2013年8月25日日曜日

松也自主公演 第五回 挑む 傾く者の繋ぐ技量


終演後に頂いたお花とプログラム

メンバーの千社札

第五回「挑む」は亀三郎さんを迎えての会で、とても面白かったです。
初めは、尾上菊之丞振付の長唄「助六」。松也が素踊りで踊りました。黒紋付に袴姿がよく似合っていました。今年のお正月「対面」の五郎を勤め、6月には海老蔵の「助六」で男伊達のお役でずっと見ていたので、いつかは助六をやってみたいと今月号の演劇界で言っていました。その思いがハラにあって、五郎を感じ、又助六の色気も表現していたと感じました。

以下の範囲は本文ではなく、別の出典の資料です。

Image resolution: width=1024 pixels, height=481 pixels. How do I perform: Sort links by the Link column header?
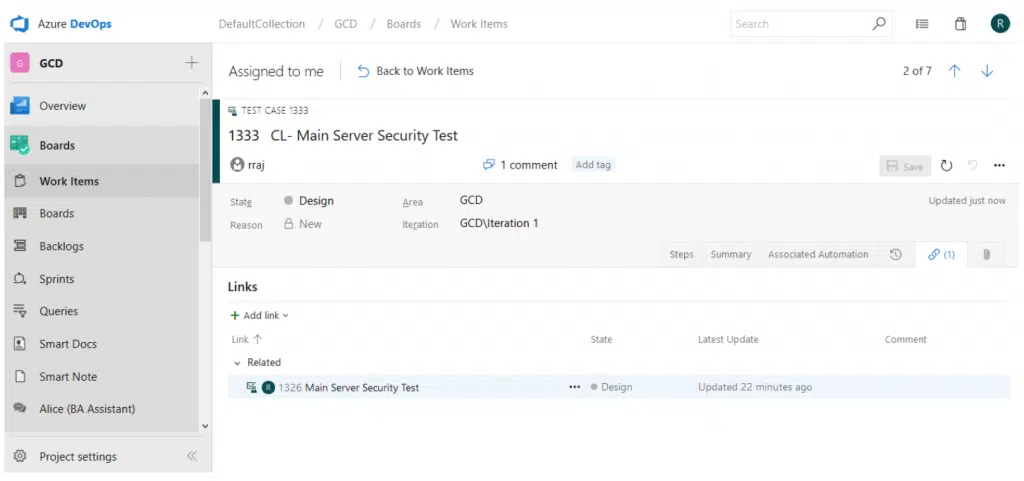click(x=240, y=340)
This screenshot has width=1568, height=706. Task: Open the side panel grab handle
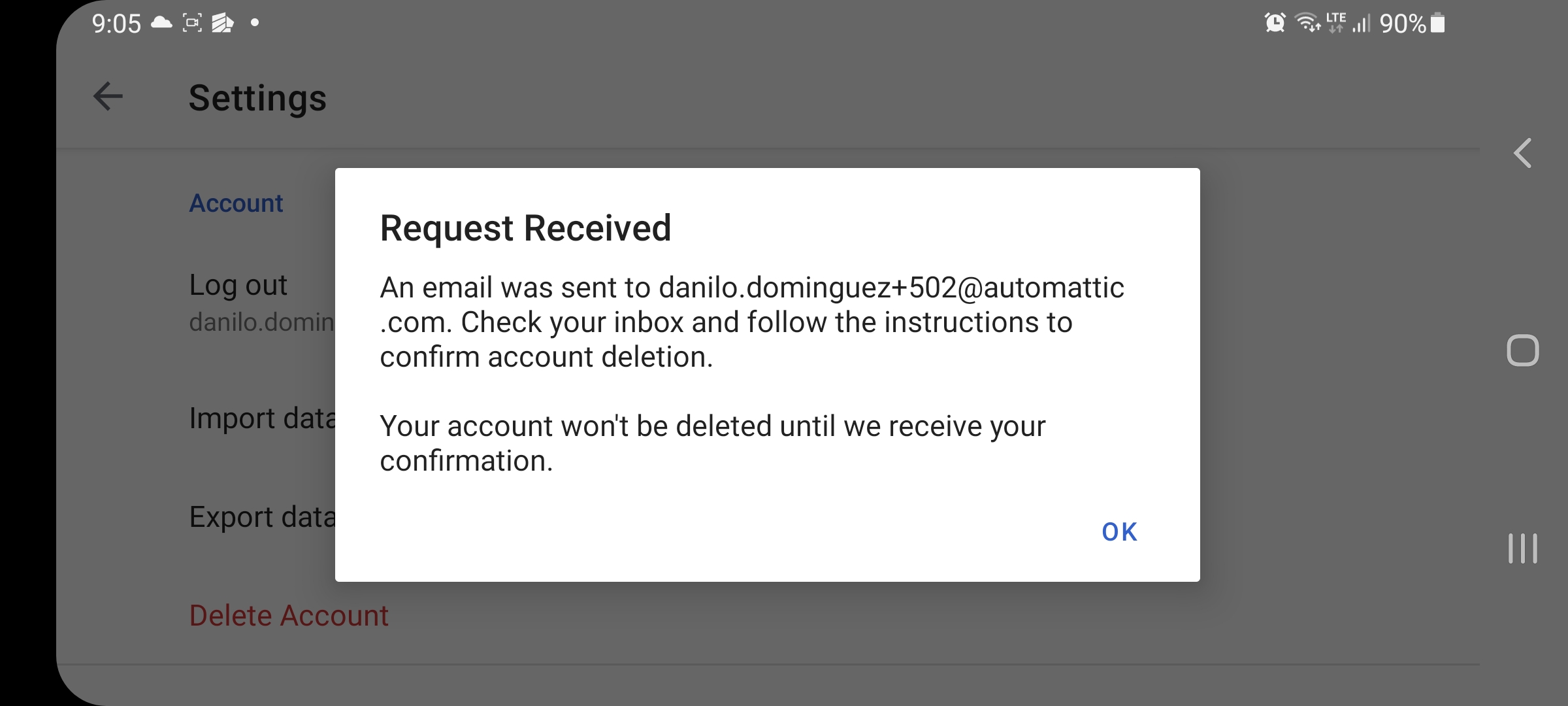(x=1523, y=548)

二つ目は「三人吉三」大川端の場、お嬢吉三:市川左字郎、お坊吉三:尾上音市郎、和尚吉三:澤村國也。この三人は実力もありセリフも上手で期待していましたが、誰がどうという訳ではなく黙阿弥の芝居の醍醐味まではいきませんでした。世話物ほど難しいと言われていますが、やはり容易くないようです。

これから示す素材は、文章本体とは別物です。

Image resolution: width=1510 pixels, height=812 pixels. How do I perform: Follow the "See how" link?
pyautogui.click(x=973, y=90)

三つ目は「身替坐禅」、山陰右京:尾上松也、奥方玉の井:坂東亀三郎、太郎冠者:尾上松五郎、侍女千枝:市川左字郎、小枝:尾上隆松。
坂東 亀三郎 ‏@otowayabando 8月23日 身替座禅の玉の井。 あまり役について観る人の自由だから細々と話したくはないのだが、 不細工な恐妻が浮気される!と言う単純な話しとは解釈していないので、僕は綺麗めな化粧で所謂重い女、愛が強過ぎる奥さんが浮気されるどちらにも非がある話として勤めています。 以上。(Twitter)

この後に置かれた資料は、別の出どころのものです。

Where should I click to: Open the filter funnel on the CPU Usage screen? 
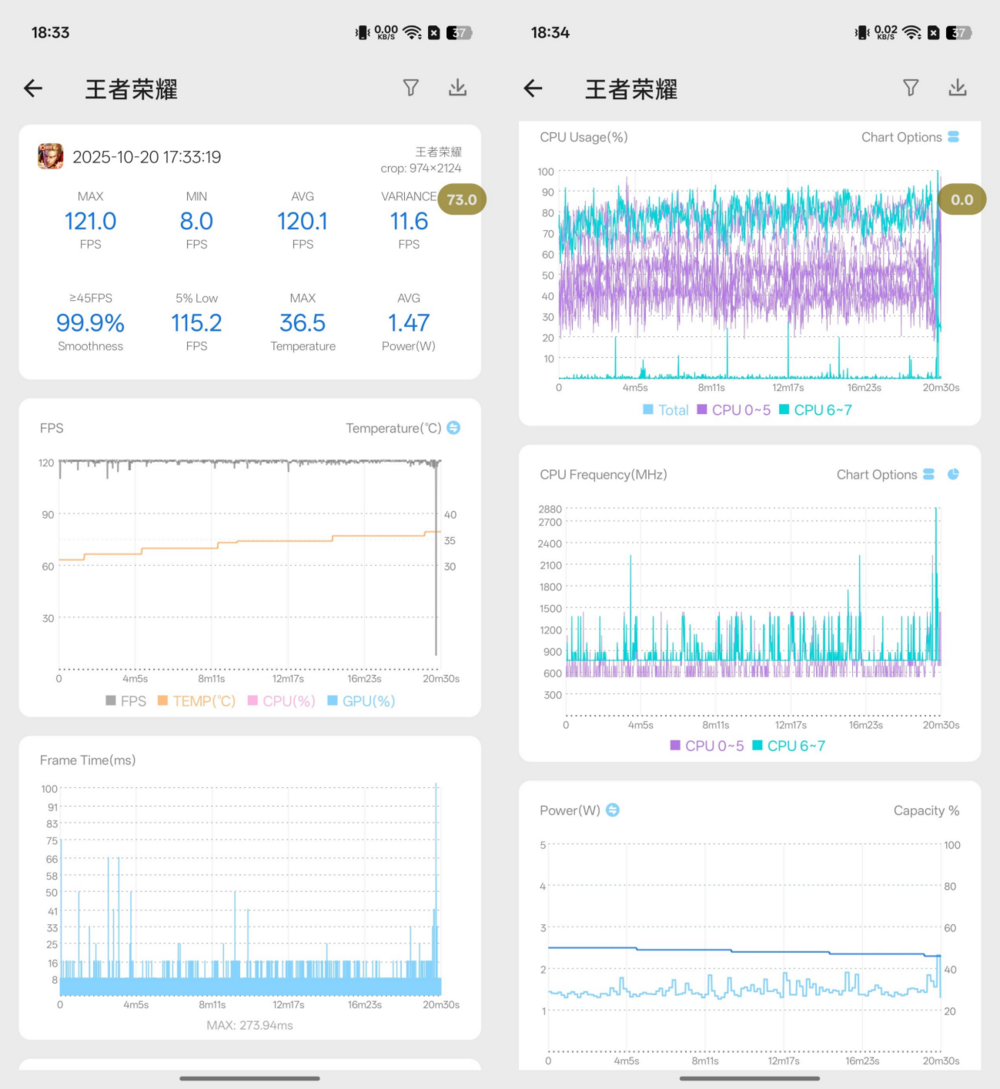[x=910, y=88]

ツィッターで言われているように、顔は全く普通!というかキレイでした。右京を思う気持ちが強くて融通のきかない硬い奥様。方や右京の方はほんわか柔らかい浮気な性格。この対比が面白かったです。この顔合わせで本興行で見たいものです。
メンバーが共に創っていく手作り感があり、暖かい雰囲気の会で、今後も応援したいと思いました。